How can I tell if my system is running the 32-bit or the 64-bit version of the operating system?
You can determine what applications the operating system can run using the isainfo -v command. It displays the set of applications supported by the operating system. See the isainfo(1) man page for more information.
Can I run the 64-bit version of the operating system on 32-bit hardware?
No. It is not possible to run the 64-bit operating system on 32-bit hardware. The 64-bit operating system requires 64-bit MMU and CPU hardware.
Do I need to change my 32-bit application if I plan to run that application on a system with a 32-bit operating system?
No. Your application does not require changes or recompilation if it is being executed only on a system running the 32-bit operating system.
Do I need to change my 32-bit application if I plan to run that application on a system with the 64-bit operating system?
Most applications can remain 32-bit and still execute on a system running the 64-bit operating system without requiring code changes or recompilation. Those 32-bit applications not requiring 64-bit capabilities can remain 32-bit to maximize portability.
If your application uses libkvm(3LIB) , it must be recompiled as 64-bit, to execute on a system running the 64-bit operating system. If your application uses /proc, it might need to be recompiled as 64-bit; otherwise it cannot understand a 64-bit process. This is because the existing interfaces and data structures that describe the process are not large enough to contain the 64-bit quantities involved.

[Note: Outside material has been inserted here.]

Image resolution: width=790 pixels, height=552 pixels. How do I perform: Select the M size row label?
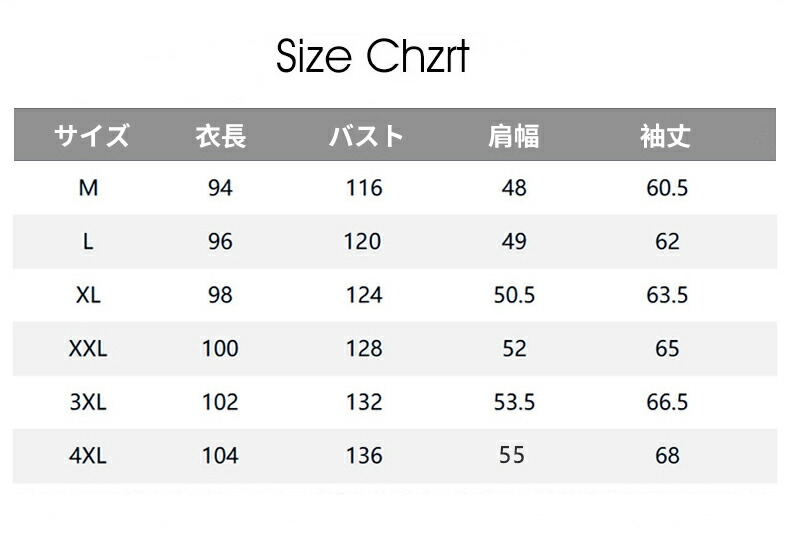[88, 187]
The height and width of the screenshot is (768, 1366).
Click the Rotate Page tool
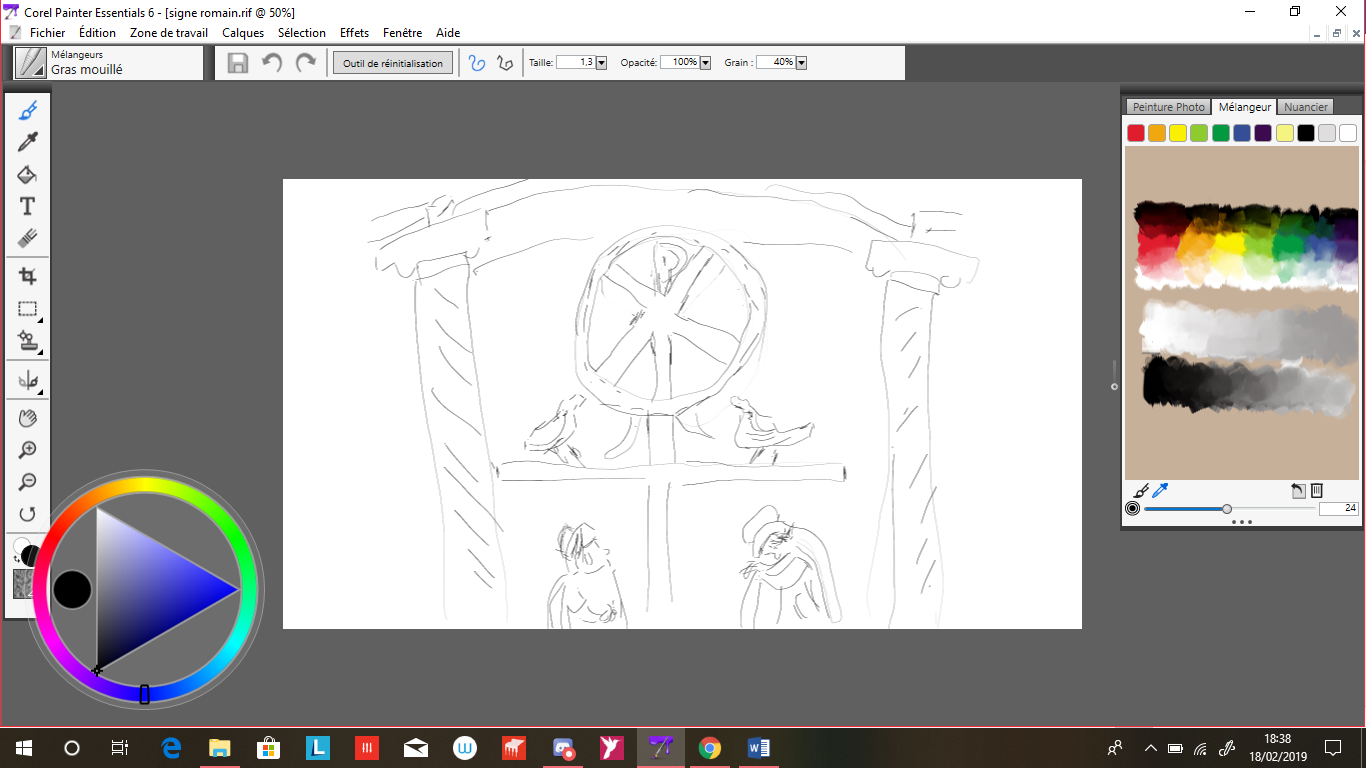pos(27,514)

What program do I need to invoke in order to get the 64-bit capabilities?
No program is available that specifically invokes 64-bit capabilities. In order to take advantage of the 64-bit capabilities of your system running the 64-bit version of the operating system, you need to rebuild your application.
Can I build a 32-bit application on a system running the 64-bit operating system?

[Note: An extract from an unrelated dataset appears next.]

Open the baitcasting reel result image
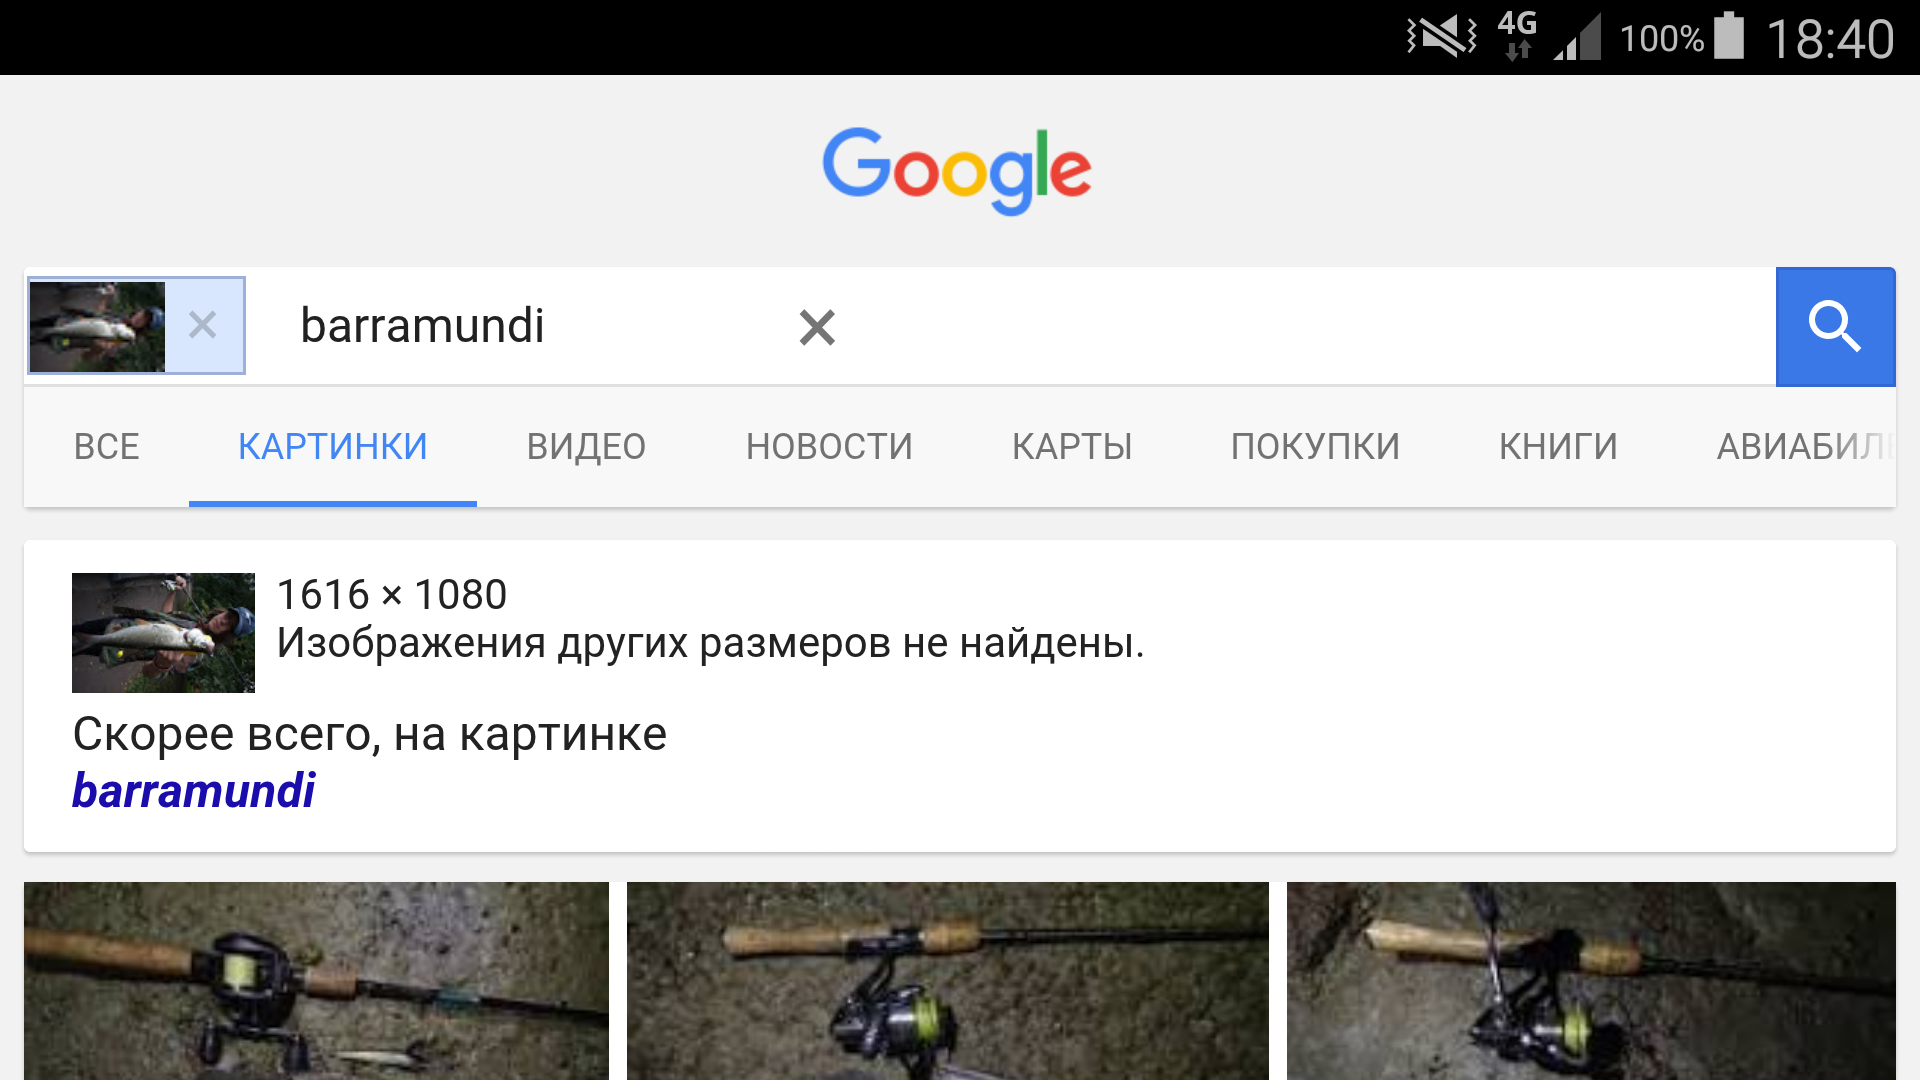1920x1080 pixels. pos(316,981)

Yes. Both native and cross-compilation modes are supported. The default compilation mode is 32-bit, whether on a system running the 32-bit or 64-bit version of the operating system.
Can I build a 64-bit application on a system running the 32-bit operating system?

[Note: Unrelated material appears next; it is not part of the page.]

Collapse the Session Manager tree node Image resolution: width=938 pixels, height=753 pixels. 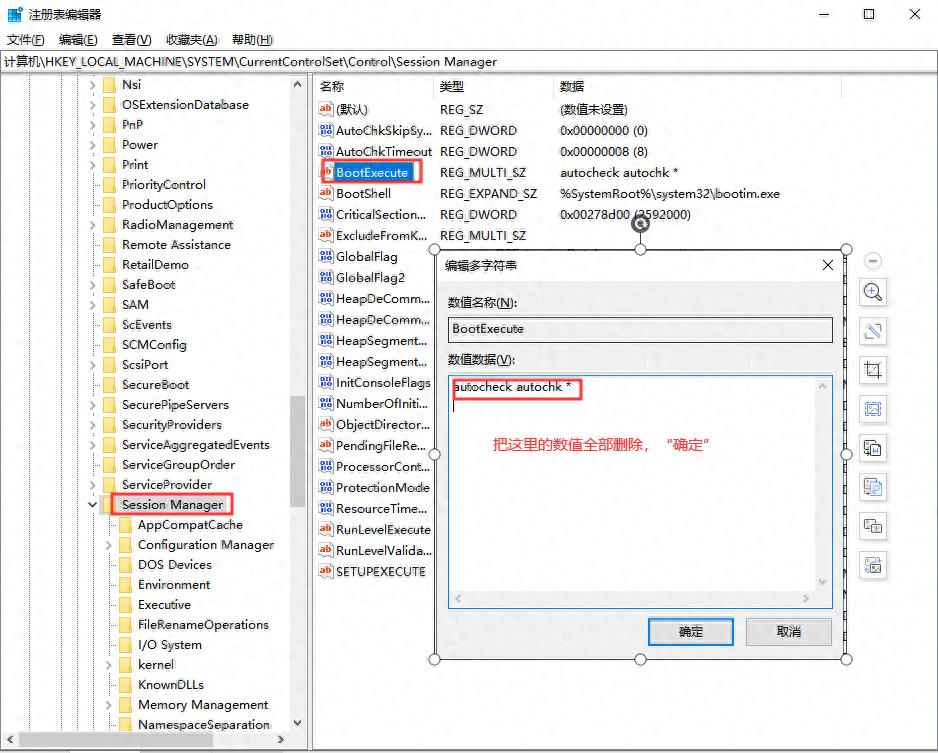pyautogui.click(x=92, y=504)
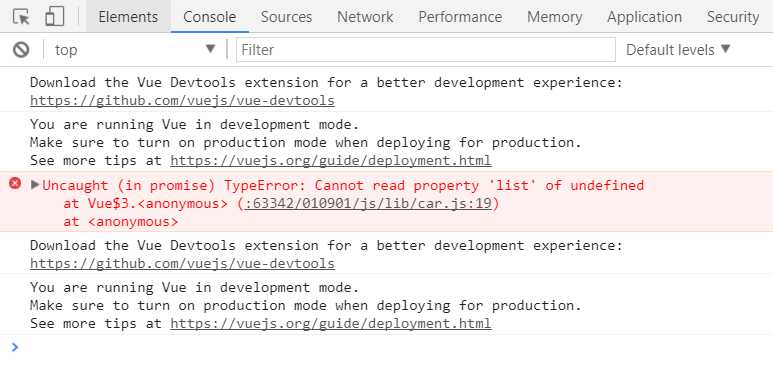This screenshot has height=384, width=773.
Task: Click the red error circle icon
Action: tap(15, 184)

Yes, provided you have the system headers and 64–bit libraries installed. However, it is not possible to run the 64-bit application on a system running the 32-bit operating system.
Can I combine 32-bit libraries and 64-bit libraries when building and linking applications?
No. 32-bit applications must link with 32-bit libraries and 64-bit applications with 64-bit libraries. Attempts to build or link with the wrong version of a library will result in an error.
What are the sizes of floating point data types in the 64-bit implementation?
The only types that have changed are long and pointer. See Table 4-1.
What about time_t?
The time_t type remains a long quantity. In the 64-bit environment, this grows to a 64-bit quantity. Thus, 64-bit applications will be year 2038 safe.
What is the value of uname(1) on a machine running the 64-bit Solaris operating environment?
The output of the uname -p command is unchanged.
Can I create 64–bit XView or OLIT Applications?
No. These libraries are already obsolete for the 32–bit environment and will not be carried forward to the 64–bit environment.
Why is there a 64–bit version of ls in /usr/bin/sparcv9/ls?
In normal operation, there is no need for a 64–bit version of ls. However, since it is possible to create file system objects in /tmp and /proc that are “too large” for 32–bit ls to understand, the 64–bit version of ls allows users to examine those objects.